[begin Data for the task]
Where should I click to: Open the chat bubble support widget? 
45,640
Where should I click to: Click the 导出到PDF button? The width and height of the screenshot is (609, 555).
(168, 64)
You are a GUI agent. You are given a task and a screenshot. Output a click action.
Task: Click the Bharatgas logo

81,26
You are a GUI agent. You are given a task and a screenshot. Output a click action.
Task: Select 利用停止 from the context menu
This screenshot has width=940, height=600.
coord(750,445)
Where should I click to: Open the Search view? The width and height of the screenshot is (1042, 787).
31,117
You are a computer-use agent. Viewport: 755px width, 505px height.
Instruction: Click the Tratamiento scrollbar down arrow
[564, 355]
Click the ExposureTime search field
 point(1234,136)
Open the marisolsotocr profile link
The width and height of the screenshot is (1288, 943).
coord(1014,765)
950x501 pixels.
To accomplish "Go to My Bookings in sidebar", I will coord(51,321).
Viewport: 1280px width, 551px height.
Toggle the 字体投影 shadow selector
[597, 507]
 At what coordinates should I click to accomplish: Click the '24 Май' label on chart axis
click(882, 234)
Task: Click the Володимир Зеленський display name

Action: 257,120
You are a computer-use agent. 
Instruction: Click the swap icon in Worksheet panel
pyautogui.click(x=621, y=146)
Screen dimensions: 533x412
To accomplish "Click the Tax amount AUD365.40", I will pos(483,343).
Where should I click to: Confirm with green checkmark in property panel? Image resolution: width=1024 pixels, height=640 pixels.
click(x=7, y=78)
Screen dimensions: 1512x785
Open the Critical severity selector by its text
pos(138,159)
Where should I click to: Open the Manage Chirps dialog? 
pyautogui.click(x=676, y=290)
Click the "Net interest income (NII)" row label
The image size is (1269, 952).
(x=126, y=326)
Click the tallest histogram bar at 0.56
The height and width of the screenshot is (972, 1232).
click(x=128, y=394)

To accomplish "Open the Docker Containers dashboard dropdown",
[end Data for the task]
Your task
Edit the records above so that each occurrence of "Where should I click to" becomes "Where do I click to", keeping every other part of the lines unchanged.

Response to the exercise
Where do I click to: Open the chat bubble support widget? 
45,640
Where do I click to: Click the 导出到PDF button? The width and height of the screenshot is (609, 555).
(168, 64)
You are a GUI agent. You are given a task and a screenshot. Output a click action.
Task: Click the Bharatgas logo

81,26
You are a GUI agent. You are given a task and a screenshot. Output a click action.
Task: Select 利用停止 from the context menu
This screenshot has width=940, height=600.
coord(750,445)
Where do I click to: Open the Search view? The width and height of the screenshot is (1042, 787).
31,117
You are a computer-use agent. Viewport: 755px width, 505px height.
Instruction: Click the Tratamiento scrollbar down arrow
[564, 355]
Click the ExposureTime search field
 point(1234,136)
Open the marisolsotocr profile link
The width and height of the screenshot is (1288, 943).
coord(1014,765)
950x501 pixels.
To accomplish "Go to My Bookings in sidebar", I will coord(51,321).
Viewport: 1280px width, 551px height.
Toggle the 字体投影 shadow selector
[597, 507]
 At what coordinates should I click to accomplish: Click the '24 Май' label on chart axis
click(882, 234)
Task: Click the Володимир Зеленський display name

Action: 257,120
You are a computer-use agent. 
Instruction: Click the swap icon in Worksheet panel
pyautogui.click(x=621, y=146)
Screen dimensions: 533x412
To accomplish "Click the Tax amount AUD365.40", I will pos(483,343).
Where do I click to: Confirm with green checkmark in property panel? Image resolution: width=1024 pixels, height=640 pixels.
click(x=7, y=78)
Screen dimensions: 1512x785
Open the Critical severity selector by its text
pos(138,159)
Where do I click to: Open the Manage Chirps dialog? 
pyautogui.click(x=676, y=290)
Click the "Net interest income (NII)" row label
The image size is (1269, 952).
(x=126, y=326)
Click the tallest histogram bar at 0.56
The height and width of the screenshot is (972, 1232).
click(x=128, y=394)

To accomplish "Open the Docker Containers dashboard dropdown",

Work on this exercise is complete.